TO DO - Convert the data below, starting at the line that contains "Where should I" and ending at the end of the data, into a JSON list of strings with one string per line, omitting blank lines. Leave the pictures out of the list.

(Word and element locating data)
<<<<

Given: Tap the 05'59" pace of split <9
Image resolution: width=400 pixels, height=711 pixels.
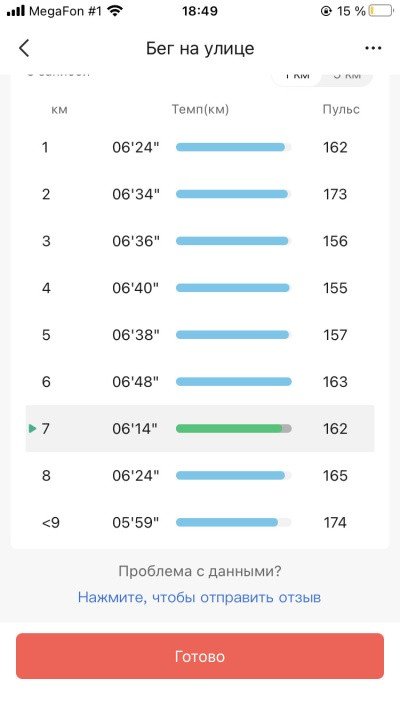Looking at the screenshot, I should click(136, 522).
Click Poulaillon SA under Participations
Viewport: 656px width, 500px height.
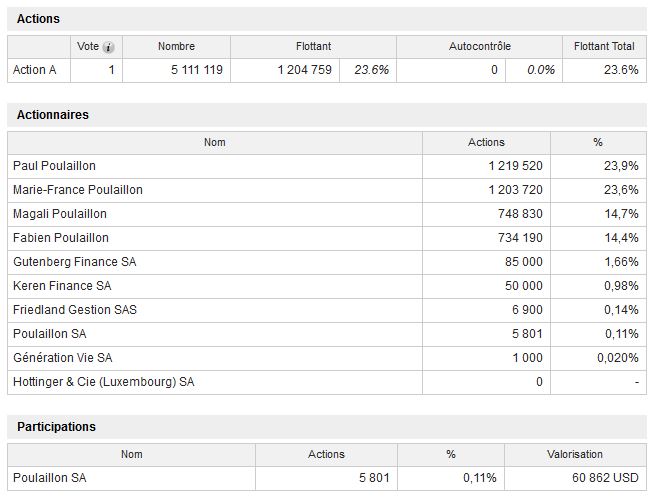49,478
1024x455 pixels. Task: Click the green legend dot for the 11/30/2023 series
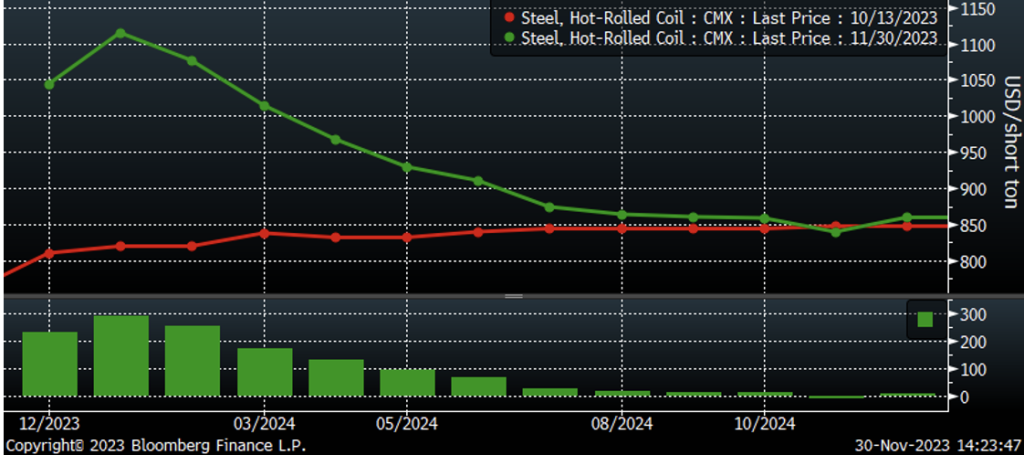[509, 38]
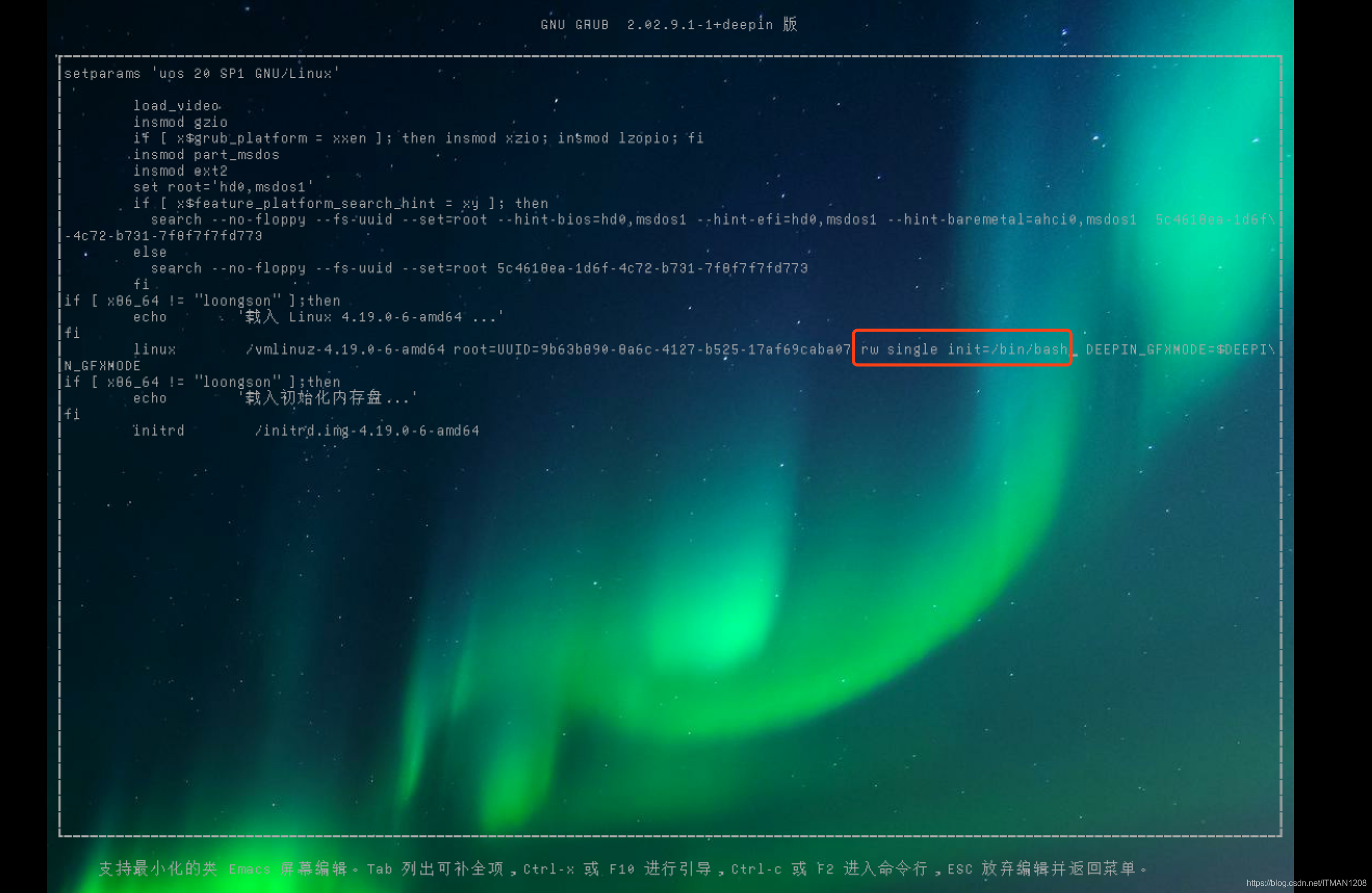This screenshot has height=893, width=1372.
Task: Click the 'GNU GRUB 2.02.9.1-1+deepin' title
Action: tap(669, 25)
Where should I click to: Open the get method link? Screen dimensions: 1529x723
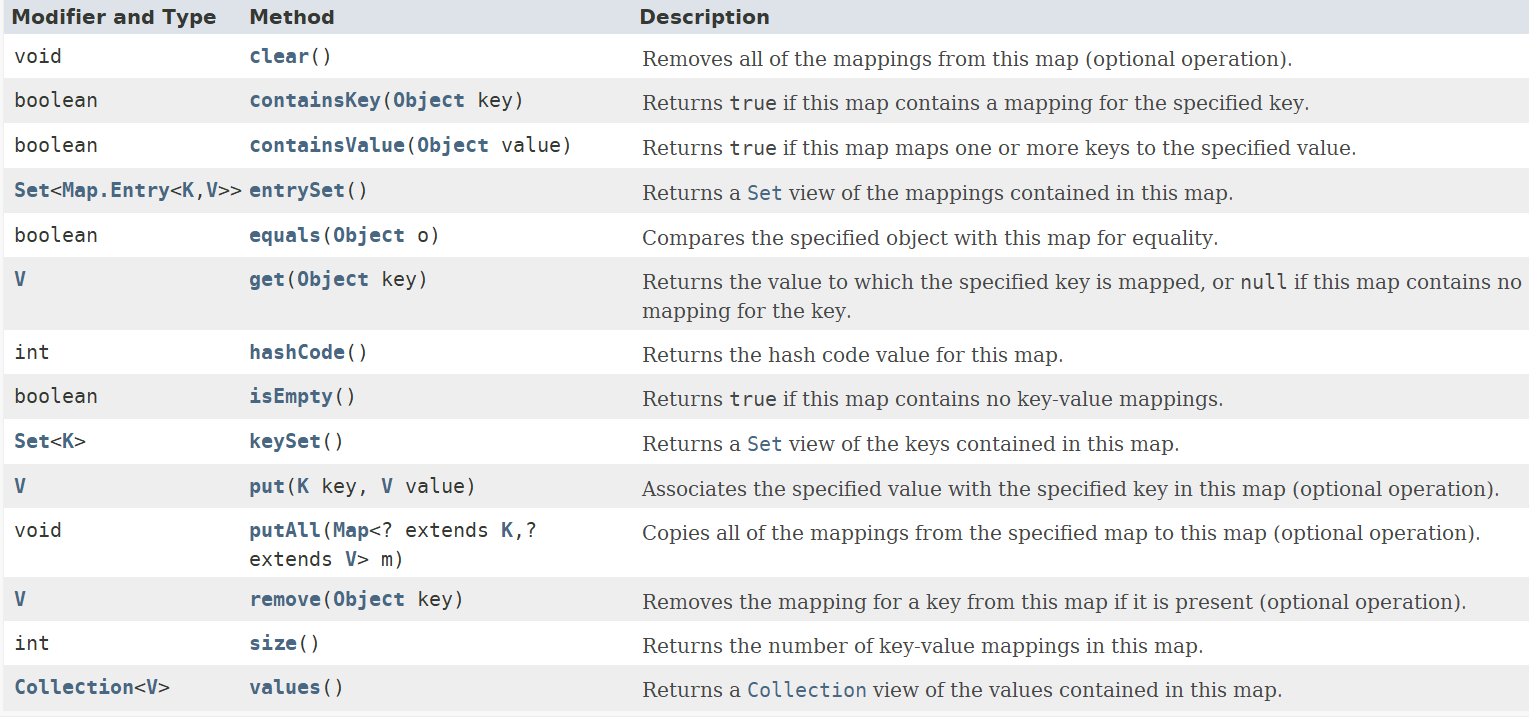267,280
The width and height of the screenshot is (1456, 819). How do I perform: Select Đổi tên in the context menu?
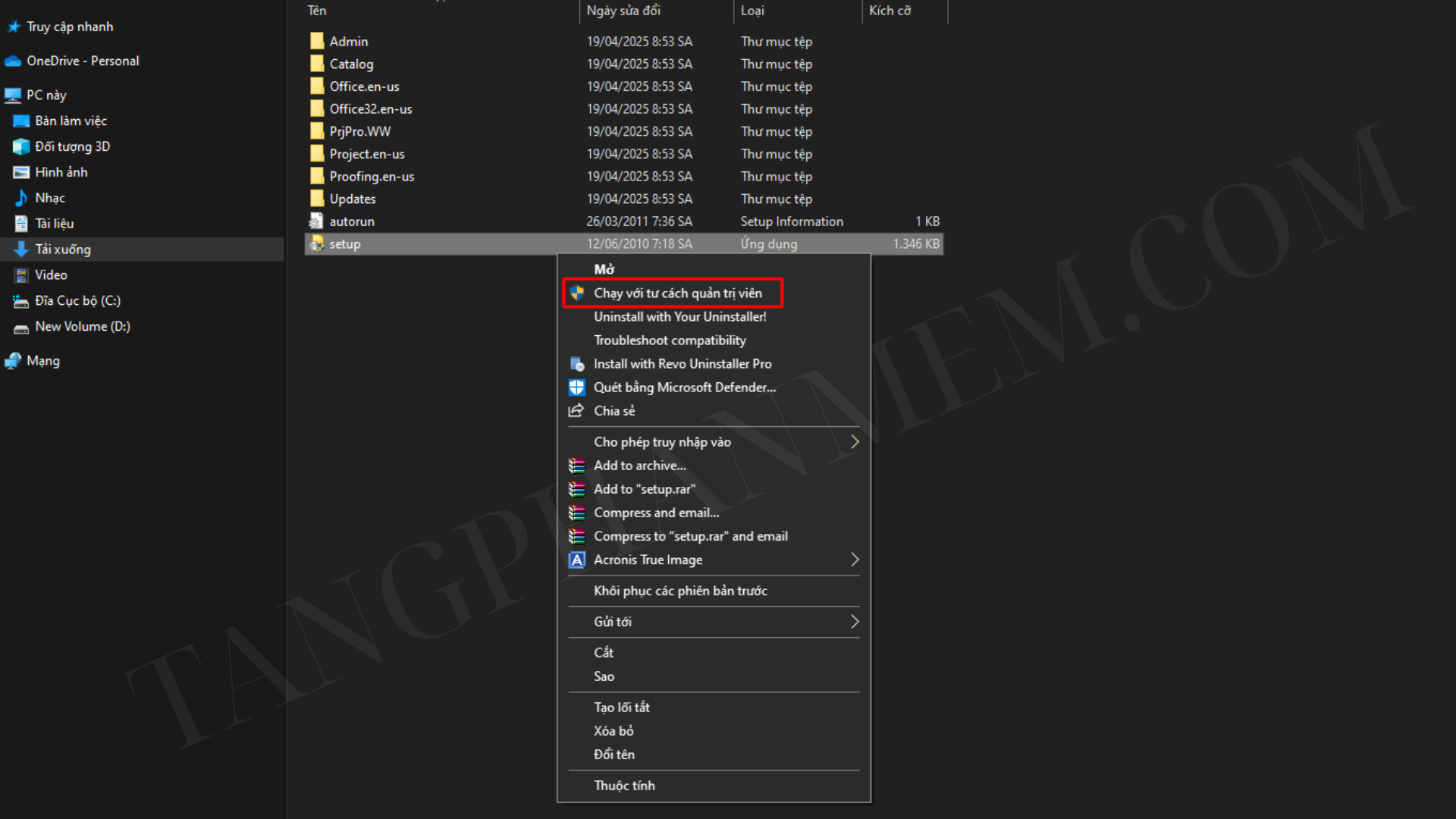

>>>>

RESPONSE BELOW -
[
  "Where should I click to: Open the get method link? Screen dimensions: 1529x723",
  "267,280",
  "The width and height of the screenshot is (1456, 819). How do I perform: Select Đổi tên in the context menu?"
]